“There just hasn’t been any evidence one way or another,” said Susan Anton of New York University, who collaborated with Meave Leaky in describing the new fossils.
Rick Potts, director of the Smithsonian Institution’s human origins program, said he’s convinced the new fossils do represent a distinct species. Potts, who did not participate in the new work, added, “There will still be controversy over what to call these things.”
Whatever name the fossils eventually receive, one thing is certain, said Potts: The old picture of human evolution heading in a straight line — where an early species gave rise to a more advanced species and so on, until finally reaching modern humans — is all but defunct.
Instead, with each new find, human origins appear more and more complex.
“It does look like these are a lot of experiments in how to be a Homo species, doing slightly different things and looking a little different,” Anton said.
As researchers pull more early human fossils from the sedimentary rocks of East Africa, Potts expects to see more evidence of “evolutionary chaos” at the base of the human family tree. “That experimentation is a brilliant part of the evolutionary process.”
All of these groups likely made simple stone tools, Potts said.
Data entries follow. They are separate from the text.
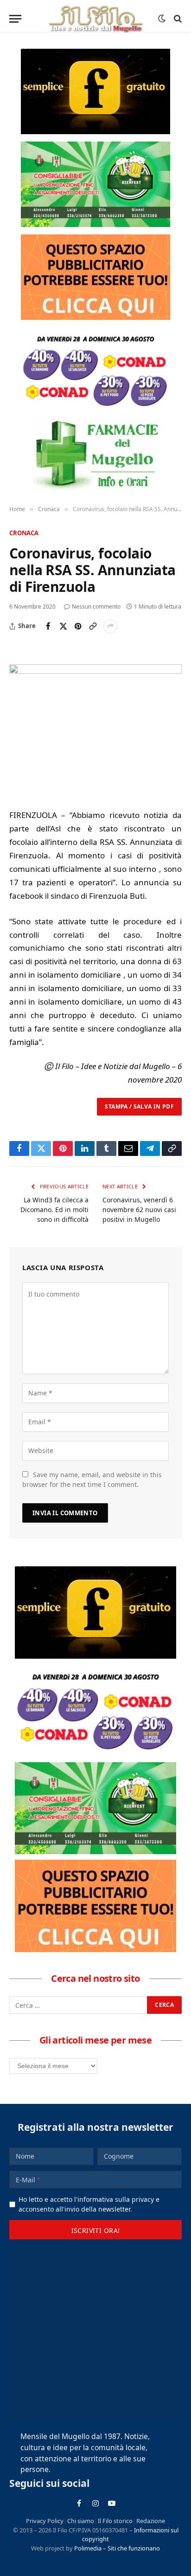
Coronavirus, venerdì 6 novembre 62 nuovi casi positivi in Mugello (139, 1209)
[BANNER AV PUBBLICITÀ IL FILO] (95, 277)
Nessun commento (96, 606)
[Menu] (15, 18)
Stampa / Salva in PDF (139, 1106)
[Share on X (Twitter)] (63, 626)
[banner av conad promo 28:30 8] (95, 370)
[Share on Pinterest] (78, 626)
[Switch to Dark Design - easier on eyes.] (162, 18)
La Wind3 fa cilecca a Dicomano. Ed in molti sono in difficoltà (54, 1209)
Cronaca (23, 533)
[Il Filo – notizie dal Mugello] (95, 18)
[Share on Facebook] (48, 626)
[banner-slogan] (95, 91)
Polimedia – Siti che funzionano (117, 2548)
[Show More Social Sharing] (110, 626)
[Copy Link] (93, 626)
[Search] (177, 18)
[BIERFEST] (95, 184)
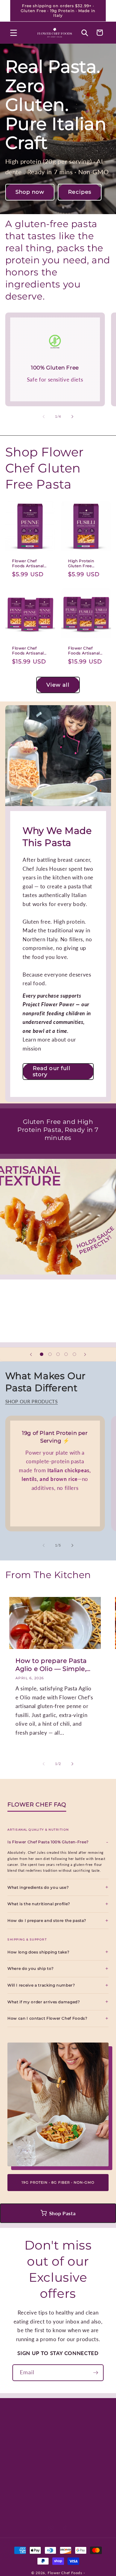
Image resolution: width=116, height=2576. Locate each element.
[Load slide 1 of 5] (42, 1354)
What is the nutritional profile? (38, 1904)
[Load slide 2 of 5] (50, 1354)
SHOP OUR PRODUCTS (31, 1401)
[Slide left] (43, 416)
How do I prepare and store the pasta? (46, 1920)
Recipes (79, 192)
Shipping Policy (78, 2480)
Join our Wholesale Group (31, 2502)
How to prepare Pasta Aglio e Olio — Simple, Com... (51, 1665)
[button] (13, 32)
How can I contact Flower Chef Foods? (47, 2018)
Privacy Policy (77, 2454)
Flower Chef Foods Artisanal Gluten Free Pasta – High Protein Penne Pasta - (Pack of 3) (28, 651)
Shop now (30, 192)
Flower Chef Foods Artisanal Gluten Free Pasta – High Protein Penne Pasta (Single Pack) (28, 563)
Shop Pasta (62, 2213)
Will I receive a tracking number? (41, 1985)
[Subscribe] (95, 2372)
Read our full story (52, 1071)
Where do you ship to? (30, 1968)
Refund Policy (27, 2480)
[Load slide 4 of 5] (66, 1354)
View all (58, 685)
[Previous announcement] (12, 10)
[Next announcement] (104, 10)
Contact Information (25, 2459)
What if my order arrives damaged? (43, 2002)
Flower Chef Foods (65, 2572)
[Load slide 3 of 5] (58, 1354)
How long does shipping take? (38, 1952)
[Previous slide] (31, 1354)
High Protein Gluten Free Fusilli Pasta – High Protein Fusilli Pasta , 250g (82, 563)
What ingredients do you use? (38, 1887)
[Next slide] (85, 1354)
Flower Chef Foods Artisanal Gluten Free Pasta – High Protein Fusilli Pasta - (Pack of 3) (84, 651)
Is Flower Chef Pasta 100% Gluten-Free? (48, 1842)
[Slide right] (72, 416)
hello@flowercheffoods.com (47, 2429)
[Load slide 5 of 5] (74, 1354)
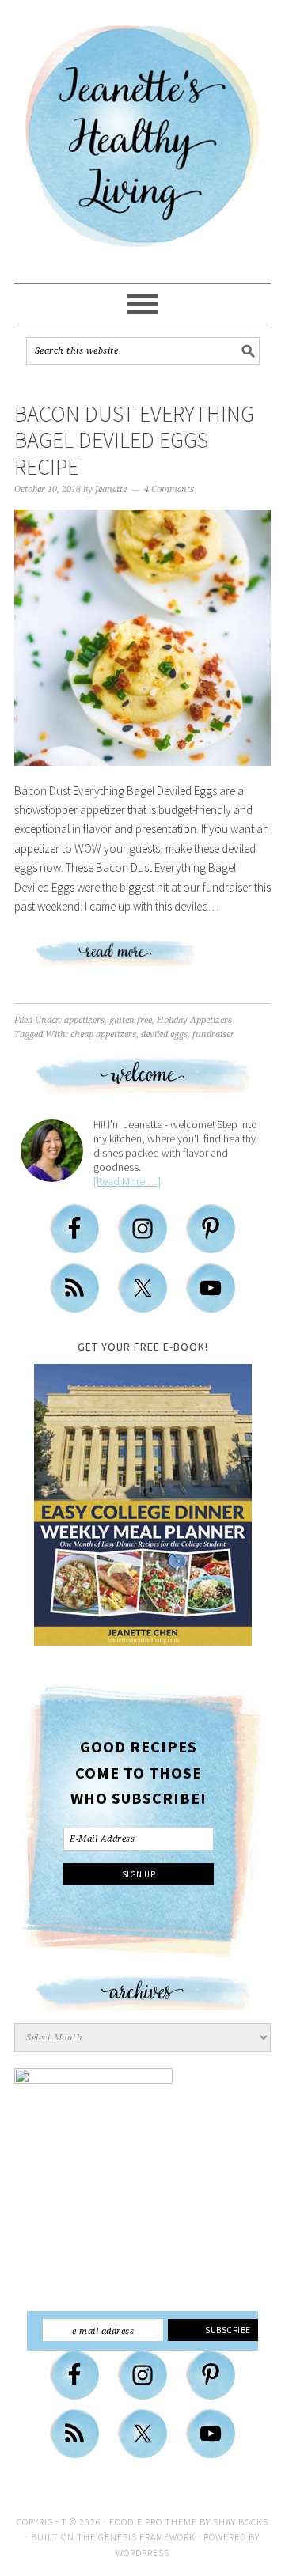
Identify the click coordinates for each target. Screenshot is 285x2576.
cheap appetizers (103, 1034)
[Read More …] (127, 1181)
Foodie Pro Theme (153, 2522)
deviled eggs (164, 1034)
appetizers (84, 1020)
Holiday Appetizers (194, 1020)
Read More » (142, 959)
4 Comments (169, 489)
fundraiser (213, 1034)
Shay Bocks (240, 2522)
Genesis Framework (147, 2537)
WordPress (142, 2553)
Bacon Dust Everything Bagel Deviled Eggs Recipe (134, 440)
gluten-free (130, 1020)
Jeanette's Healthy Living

And yet, they left only a fragmentary picture of who they were — let alone what they ate or how they behaved.
“At the moment, all we’re doing is classifying heads,” said Bernard Wood, a paleoanthropologist at George Washington University who studied the mystery skull in the early 1990s and declared it likely represented a new species. “It will be a different ballgame when we can match heads with limbs. There are limb bones, but with no heads.”
Spoor cautioned that it’s still unclear if the different species of early humans interacted or interbred. “It’s not that we can say for sure that in one given month in one particular year that these species could meet each other and shake hands at the lake margin.”